If overnight and real-time risk can share the same resources and scheduler, why can’t AI training and inference workloads?

AI Inferences vs Realtime Trading Risk

I have a question for the AI Infrastructure readers amongst you.

If I’ve understood this correctly, your training workloads typically use Slurm but your inference workloads will often use something else, usually Kubernetes based. Why?

Splitting your resources into multiple capacity pools, which I assume you must have to do for the above to be true, will only lead to lower utilisation. Why wouldn’t you use the same tech stack to drive your GPUs?

I guess it might be due to the difference in required response times, with inference requiring an immediate answer? But that’s not a new problem. 

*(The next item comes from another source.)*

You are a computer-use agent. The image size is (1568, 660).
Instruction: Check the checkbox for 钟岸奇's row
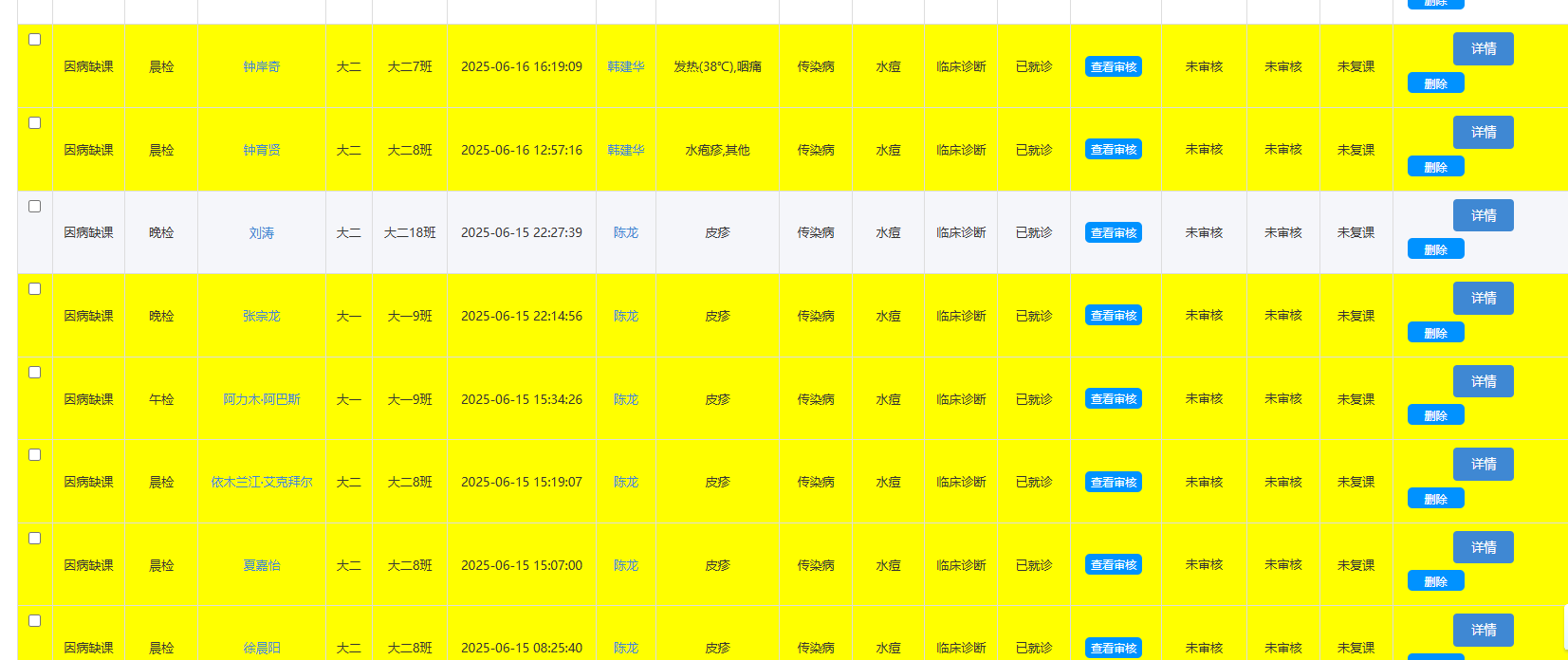pos(35,40)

Within financial services we’ve been using the same compute resources and tech stack (an HPC scheduler) to service not only batched risk operations but also real time trading risk and end of day PnL. Trust me, the irate trader who owns and paid for the GPUs who closing his books at the end of a bad day is going to get upset a lot more quickly than even your $200/month ChatGPT customer!

So, if we can do it that scenario, why can’t (or don’t) AI companies do it for training vs inference? Is this evidence of not invented here syndrome and HPC being too much of a dinosaur for the AI cool kids to consider using it? Or are there genuine reasons why it doesn’t work?